The Word That Prays Itself
In the tradition of lectio divina, we do not merely read Scripture — we allow Scripture to read us. A monk once described his decades-long practice with Romans 10:9: each morning, he would sit with the text in silence, letting the words "Jesus is Lord" settle below his thinking mind into the marrow of his being. For years, the confession felt like his own effort, his own declaration pushed upward toward God.
Then came what John of the Cross called the dark night — a season when prayer felt like speaking into an empty room. The words dried up. The monk could not muster the familiar declaration. He sat in naked silence, stripped of spiritual consolation.
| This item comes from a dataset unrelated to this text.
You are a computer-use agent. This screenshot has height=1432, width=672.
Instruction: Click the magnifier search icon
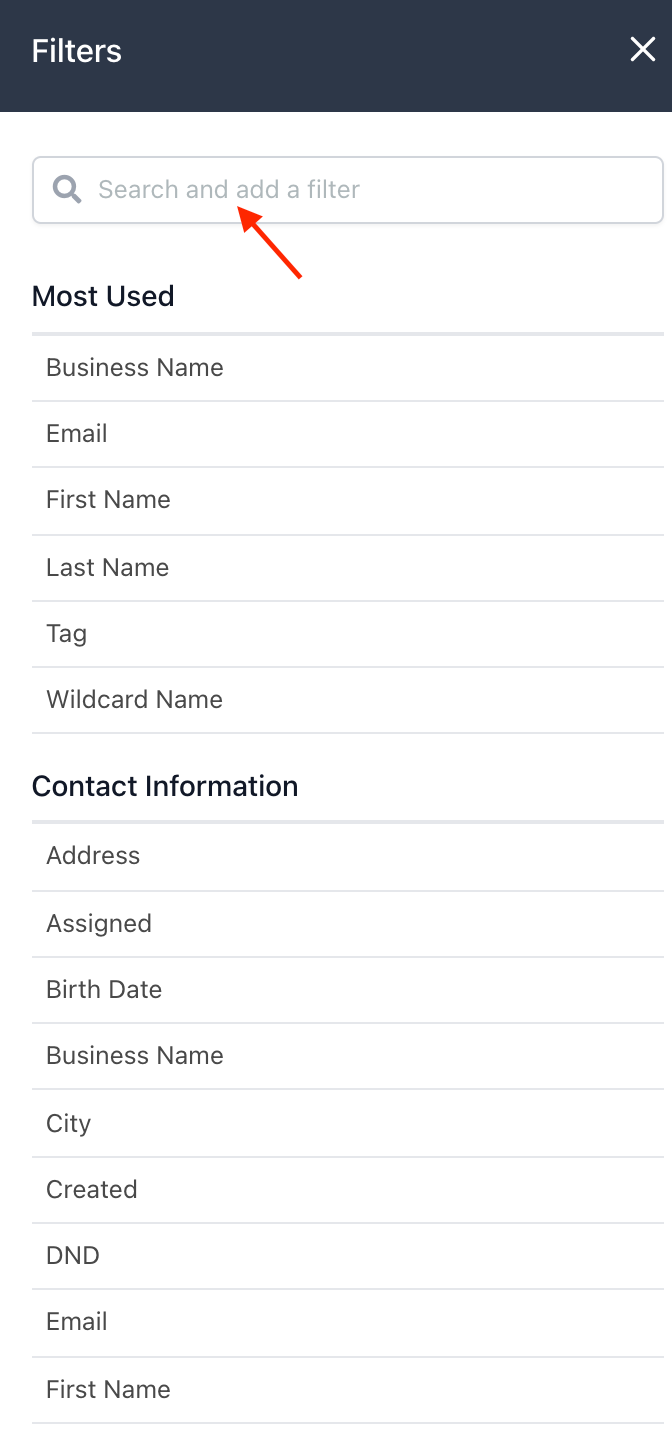click(67, 189)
It was precisely there, in that emptiness, that something shifted. The confession began to rise on its own, not from his willpower but from somewhere deeper — what Teresa of Avila called the interior castle's innermost dwelling. "If you confess with your mouth" became not a command to perform but an invitation to discover what the Holy Spirit was already speaking through him. The mouth confesses because the heart already believes, and the heart believes because God has been whispering His Lordship into our depths long before we had words for it.
This is salvation as the contemplative tradition receives it — not a transaction we complete but a reality we awaken to. Sit with the text today. Let the confession find you. The Christ who saves is already closer than your next breath, waiting in the silence for your simple, surrendered yes.